ВЫБОР РЕДАКЦИИ:
О причинах упадка и о новых течениях современной русской литературы
Вот чем некрасивы, должно быть, для Золя эти поразительно молодые литературные мятежники. Какое мне дело, что один из двух - нищий, полжизни проведший в тюрьмах и больницах, а другой - литературный господин - не сегодня, так завтра член академии?
Какое мне дело, что у одного пирамида совершенно желтых томиков, а у символистов - «quatre sous de vers de mirliton» (фр.: грошовые бессмысленные песенки)?
Да, и четыре стиха могут быть красивее и правдивее единой серии немало грандиозных романов. Сила этих мечтателей в их возмущении.

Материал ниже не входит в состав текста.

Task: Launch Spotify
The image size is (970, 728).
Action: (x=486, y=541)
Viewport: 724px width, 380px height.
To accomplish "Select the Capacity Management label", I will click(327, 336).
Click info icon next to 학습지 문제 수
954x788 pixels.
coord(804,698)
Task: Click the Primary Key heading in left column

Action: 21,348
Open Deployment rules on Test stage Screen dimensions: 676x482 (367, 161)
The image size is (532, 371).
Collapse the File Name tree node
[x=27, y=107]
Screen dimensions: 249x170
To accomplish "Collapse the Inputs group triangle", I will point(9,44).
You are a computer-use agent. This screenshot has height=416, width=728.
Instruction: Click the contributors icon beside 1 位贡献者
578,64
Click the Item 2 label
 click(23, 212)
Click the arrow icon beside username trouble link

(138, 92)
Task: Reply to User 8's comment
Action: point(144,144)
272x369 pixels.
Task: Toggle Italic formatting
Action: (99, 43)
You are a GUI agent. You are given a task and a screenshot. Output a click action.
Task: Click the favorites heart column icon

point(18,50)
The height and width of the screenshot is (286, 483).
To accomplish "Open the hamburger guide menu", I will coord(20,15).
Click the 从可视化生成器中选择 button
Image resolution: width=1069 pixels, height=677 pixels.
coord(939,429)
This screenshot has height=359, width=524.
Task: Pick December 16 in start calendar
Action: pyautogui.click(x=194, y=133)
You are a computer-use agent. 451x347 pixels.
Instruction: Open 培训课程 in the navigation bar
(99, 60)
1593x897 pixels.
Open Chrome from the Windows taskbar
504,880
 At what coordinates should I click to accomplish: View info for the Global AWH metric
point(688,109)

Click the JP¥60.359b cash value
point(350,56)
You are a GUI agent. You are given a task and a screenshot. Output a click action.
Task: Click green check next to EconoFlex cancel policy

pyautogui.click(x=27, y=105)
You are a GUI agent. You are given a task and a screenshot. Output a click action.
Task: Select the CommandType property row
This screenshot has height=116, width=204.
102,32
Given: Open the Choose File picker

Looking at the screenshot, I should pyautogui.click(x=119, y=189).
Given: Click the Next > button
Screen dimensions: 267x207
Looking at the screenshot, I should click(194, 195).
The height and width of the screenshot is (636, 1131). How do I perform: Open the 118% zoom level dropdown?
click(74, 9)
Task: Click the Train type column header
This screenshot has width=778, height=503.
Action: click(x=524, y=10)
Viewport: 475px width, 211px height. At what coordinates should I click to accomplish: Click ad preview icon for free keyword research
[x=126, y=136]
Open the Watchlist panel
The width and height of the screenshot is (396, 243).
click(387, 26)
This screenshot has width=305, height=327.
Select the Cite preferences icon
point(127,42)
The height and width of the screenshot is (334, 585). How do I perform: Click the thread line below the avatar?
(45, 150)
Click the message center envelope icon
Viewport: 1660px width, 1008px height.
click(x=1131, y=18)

В сущности все поколение конца XIX века носит в душе своей то же возмущение против удушающего позитивизма, который камнем лежит на нашем сердце. Очень может быть, что они погибнут, что им ничего не удастся сделать. Но придут иные и все-таки будут продолжить их дело, потому это дело - живое.
«Да быстро и с великой и адской жаждой взыщутся люди за вполне изгнанным на время чистым и благородным». Вот что предрек создатель «Фауста» 60 лет тому назад, и мы теперь замечаем, что слова его начинают исполняться. «И что такое абсолютная реальность сама по себе? Нам доставляет удовольствие ее правдивое изображение, которое может дать нам более отчетливое знание о некоторых вещах; но собственно выгода для наибольшего, что в нас есть, заключается в идеале, который исходит из сердца поэта». Потом Гете формулировал эту мысль еще более сильно: «чем несоизмеримее и для ума недоступнее данное поэтическое произведение, тем оно прекраснее». Золя не мешало бы вспомнить, что эти слова принадлежат не своевольным мечтателям-символистам, жалким скорлупам, пляшущим на Ниагаре, а величайшему поэту-натуралисту XIX века.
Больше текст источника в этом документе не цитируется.